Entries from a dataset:

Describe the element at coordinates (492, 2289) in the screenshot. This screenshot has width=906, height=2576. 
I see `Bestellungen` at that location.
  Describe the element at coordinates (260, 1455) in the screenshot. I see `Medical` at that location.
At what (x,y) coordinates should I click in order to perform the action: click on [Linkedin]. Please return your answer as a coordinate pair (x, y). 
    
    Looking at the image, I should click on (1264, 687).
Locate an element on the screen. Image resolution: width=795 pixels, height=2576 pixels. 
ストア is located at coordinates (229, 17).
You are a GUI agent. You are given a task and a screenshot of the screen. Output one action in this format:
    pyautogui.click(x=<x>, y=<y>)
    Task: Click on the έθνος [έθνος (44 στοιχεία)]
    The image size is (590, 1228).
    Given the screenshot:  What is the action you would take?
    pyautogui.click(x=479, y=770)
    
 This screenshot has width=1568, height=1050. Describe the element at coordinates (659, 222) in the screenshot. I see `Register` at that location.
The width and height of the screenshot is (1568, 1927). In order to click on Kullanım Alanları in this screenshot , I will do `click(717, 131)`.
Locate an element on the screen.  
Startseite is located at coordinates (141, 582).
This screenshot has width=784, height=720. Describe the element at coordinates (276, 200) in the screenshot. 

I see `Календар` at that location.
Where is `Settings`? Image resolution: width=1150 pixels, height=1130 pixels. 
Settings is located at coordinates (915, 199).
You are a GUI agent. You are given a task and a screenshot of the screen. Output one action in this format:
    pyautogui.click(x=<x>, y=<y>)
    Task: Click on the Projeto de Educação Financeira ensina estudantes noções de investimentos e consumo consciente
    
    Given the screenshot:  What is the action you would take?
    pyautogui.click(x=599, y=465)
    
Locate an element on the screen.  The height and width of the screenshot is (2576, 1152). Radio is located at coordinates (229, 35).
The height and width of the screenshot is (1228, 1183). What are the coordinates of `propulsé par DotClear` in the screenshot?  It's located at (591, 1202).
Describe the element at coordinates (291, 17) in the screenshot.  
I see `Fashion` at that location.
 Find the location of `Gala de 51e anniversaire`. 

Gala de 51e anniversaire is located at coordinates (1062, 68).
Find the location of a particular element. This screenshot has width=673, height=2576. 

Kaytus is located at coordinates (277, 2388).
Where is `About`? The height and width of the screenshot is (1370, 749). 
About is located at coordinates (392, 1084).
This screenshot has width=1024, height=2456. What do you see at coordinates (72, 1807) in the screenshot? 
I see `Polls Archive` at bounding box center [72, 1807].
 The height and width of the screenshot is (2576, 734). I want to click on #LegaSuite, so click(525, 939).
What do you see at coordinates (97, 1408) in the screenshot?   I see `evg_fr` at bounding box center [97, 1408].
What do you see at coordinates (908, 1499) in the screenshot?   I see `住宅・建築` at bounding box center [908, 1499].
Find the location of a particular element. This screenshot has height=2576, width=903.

● Task details: Convert everything from the line containing "pixels, height=1130 pixels." down to the line containing "Settings is located" into a Markdown table with the columns Row and Line. Put a row number beside each line and skip any blank lines.

● The result:
| Row | Line |
|---|---|
| 1 | Where is `Settings`? Image resolution: width=1150 pixels, height=1130 pixels.  |
| 2 | Settings is located at coordinates (915, 199). |